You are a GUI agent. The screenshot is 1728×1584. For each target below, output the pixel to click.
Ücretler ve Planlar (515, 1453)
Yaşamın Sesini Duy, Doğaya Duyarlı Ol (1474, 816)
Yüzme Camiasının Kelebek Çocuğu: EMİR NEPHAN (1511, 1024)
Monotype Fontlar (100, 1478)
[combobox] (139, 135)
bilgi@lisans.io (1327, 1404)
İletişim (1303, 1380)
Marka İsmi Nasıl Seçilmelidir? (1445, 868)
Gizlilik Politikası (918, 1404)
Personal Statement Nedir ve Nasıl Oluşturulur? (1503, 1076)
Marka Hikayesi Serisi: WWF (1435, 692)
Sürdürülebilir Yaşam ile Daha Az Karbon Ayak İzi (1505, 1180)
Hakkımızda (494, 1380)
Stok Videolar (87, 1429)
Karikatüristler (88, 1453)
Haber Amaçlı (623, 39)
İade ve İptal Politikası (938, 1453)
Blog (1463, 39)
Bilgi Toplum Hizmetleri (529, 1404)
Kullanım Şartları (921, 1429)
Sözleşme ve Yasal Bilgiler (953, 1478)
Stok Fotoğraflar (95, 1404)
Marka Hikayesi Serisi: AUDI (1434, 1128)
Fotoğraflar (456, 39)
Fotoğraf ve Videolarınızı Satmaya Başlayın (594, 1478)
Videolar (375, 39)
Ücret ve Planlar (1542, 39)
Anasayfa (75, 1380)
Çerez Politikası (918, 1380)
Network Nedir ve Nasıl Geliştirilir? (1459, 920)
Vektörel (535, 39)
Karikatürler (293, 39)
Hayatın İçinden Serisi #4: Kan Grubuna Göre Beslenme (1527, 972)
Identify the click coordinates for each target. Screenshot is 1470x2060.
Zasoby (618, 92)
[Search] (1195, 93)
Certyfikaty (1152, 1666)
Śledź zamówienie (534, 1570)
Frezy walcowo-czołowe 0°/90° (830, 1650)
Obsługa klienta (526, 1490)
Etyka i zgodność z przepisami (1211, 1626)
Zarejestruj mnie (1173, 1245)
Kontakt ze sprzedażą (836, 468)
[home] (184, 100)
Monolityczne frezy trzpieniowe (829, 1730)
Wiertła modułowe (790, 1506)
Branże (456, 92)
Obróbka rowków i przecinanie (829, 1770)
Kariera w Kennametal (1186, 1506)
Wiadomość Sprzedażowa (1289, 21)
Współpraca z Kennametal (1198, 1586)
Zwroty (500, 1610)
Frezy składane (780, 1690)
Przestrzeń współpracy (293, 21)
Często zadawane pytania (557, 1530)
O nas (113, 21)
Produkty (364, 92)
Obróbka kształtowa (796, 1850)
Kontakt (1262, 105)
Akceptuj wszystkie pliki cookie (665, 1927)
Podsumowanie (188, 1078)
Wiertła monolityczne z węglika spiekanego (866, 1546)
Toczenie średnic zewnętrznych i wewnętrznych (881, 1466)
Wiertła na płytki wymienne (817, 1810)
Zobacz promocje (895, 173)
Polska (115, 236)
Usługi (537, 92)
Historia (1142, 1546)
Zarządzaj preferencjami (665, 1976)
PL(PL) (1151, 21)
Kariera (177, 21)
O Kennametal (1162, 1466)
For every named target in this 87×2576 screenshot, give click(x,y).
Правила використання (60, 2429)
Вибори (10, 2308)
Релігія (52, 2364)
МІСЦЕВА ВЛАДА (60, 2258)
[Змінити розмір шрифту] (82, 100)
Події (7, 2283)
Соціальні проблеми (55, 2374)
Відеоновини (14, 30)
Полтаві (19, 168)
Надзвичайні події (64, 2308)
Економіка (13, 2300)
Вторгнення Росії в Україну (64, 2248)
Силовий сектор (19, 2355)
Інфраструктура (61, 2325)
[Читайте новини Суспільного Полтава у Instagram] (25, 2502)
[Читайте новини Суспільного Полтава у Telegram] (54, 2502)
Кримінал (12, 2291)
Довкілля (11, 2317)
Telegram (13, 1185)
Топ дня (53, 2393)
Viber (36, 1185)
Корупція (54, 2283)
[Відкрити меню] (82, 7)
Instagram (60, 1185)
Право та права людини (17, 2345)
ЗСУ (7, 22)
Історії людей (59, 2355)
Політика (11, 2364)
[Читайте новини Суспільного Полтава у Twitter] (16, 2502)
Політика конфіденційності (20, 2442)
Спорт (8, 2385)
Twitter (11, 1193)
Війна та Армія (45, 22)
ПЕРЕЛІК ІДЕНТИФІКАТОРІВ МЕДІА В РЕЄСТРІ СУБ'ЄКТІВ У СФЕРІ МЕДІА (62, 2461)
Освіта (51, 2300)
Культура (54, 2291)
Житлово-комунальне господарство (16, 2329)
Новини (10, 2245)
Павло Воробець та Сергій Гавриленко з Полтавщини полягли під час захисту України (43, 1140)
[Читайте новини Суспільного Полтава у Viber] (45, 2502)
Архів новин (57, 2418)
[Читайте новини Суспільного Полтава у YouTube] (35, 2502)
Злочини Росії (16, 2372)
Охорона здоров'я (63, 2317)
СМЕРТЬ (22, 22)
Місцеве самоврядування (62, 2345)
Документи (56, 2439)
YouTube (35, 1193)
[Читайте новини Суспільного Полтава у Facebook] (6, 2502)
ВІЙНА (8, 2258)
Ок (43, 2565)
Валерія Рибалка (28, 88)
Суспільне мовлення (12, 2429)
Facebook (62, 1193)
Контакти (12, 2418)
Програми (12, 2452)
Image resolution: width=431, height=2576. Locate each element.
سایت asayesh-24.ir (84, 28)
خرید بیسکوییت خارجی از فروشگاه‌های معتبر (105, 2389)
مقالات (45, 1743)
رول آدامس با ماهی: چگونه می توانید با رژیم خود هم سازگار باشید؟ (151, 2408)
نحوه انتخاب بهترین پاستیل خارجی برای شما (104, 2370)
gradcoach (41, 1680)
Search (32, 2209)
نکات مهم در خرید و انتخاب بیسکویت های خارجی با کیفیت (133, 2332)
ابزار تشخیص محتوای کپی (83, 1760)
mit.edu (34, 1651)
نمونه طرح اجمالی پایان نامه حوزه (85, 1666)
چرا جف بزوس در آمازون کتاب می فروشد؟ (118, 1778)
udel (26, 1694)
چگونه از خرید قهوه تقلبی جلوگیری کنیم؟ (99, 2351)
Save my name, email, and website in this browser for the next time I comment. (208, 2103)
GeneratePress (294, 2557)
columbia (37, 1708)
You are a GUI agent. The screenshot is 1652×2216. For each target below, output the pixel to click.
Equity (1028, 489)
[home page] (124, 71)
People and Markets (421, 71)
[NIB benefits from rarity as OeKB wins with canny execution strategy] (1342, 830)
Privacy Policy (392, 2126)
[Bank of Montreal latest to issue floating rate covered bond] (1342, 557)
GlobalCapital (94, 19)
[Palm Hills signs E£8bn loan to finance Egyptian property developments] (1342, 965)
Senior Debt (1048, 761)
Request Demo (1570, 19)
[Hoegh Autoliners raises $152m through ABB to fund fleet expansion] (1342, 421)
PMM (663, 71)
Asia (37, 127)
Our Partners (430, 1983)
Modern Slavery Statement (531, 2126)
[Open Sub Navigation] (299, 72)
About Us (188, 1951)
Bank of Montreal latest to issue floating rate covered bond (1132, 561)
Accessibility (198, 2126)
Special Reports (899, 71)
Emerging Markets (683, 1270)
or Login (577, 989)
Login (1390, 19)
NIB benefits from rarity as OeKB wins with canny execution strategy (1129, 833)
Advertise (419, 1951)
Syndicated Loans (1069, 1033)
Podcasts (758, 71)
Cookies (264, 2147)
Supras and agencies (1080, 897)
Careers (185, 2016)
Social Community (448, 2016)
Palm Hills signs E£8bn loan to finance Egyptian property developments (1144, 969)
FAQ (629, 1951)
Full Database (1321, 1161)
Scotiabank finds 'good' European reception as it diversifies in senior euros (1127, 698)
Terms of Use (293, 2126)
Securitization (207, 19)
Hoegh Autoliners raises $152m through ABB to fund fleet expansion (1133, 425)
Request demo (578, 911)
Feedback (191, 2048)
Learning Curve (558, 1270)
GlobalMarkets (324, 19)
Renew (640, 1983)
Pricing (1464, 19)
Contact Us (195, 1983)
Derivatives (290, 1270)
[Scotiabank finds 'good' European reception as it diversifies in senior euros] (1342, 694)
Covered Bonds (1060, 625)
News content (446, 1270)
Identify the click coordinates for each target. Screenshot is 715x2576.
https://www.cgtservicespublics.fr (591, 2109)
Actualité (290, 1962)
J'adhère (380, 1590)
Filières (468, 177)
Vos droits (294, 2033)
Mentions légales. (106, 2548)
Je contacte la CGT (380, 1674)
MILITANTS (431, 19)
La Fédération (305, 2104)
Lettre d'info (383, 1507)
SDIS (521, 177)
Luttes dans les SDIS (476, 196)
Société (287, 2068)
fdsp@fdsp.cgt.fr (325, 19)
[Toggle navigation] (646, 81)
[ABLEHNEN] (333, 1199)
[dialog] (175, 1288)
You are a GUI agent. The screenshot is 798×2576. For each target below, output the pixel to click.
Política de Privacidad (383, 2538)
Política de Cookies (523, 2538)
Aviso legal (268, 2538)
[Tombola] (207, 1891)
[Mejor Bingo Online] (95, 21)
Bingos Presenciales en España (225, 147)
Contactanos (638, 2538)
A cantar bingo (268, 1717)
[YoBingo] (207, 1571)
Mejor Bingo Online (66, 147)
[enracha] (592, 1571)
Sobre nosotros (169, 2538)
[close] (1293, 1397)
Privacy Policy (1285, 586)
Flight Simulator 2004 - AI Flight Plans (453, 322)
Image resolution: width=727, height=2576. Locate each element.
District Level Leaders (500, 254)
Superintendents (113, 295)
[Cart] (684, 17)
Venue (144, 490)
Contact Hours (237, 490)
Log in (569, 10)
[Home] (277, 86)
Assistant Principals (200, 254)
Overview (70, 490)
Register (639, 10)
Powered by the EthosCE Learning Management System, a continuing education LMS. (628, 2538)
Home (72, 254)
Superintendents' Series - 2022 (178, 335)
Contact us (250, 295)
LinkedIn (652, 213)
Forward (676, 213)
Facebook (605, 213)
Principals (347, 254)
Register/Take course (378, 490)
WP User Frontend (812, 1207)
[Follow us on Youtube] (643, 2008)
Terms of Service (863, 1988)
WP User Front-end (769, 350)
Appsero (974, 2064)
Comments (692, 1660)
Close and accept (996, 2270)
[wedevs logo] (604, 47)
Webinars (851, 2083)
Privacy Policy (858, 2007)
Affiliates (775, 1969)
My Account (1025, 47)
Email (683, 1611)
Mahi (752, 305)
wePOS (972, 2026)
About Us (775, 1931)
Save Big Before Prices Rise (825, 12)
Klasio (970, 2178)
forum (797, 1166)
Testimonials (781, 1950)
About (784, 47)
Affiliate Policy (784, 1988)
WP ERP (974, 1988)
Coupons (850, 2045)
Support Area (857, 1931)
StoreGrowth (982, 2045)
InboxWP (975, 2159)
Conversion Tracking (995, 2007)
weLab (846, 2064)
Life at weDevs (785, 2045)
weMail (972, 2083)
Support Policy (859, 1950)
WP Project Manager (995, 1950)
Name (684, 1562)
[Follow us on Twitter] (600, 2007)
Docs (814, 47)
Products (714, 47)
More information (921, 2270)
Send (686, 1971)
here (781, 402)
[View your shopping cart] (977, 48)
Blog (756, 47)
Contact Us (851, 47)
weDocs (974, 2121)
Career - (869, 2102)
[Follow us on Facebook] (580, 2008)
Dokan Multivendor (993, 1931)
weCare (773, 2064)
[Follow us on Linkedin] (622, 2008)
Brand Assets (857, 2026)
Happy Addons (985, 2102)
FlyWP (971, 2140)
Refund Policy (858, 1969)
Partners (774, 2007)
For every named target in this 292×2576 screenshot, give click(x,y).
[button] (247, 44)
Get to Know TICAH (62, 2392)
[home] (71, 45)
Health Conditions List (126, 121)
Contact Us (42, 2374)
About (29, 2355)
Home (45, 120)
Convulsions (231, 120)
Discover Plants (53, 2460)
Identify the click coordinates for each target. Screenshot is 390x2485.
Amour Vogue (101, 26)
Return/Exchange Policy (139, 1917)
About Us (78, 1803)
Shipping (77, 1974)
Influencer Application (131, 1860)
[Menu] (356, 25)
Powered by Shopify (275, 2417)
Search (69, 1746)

* _Your objective_: Where a line above holds the word "خارجی", copy it.

* _Your response_:
خرید بیسکوییت خارجی از فروشگاه‌های معتبر (105, 2389)
نحوه انتخاب بهترین پاستیل خارجی برای شما (104, 2370)
نکات مهم در خرید و انتخاب بیسکویت های خارجی با کیفیت (133, 2332)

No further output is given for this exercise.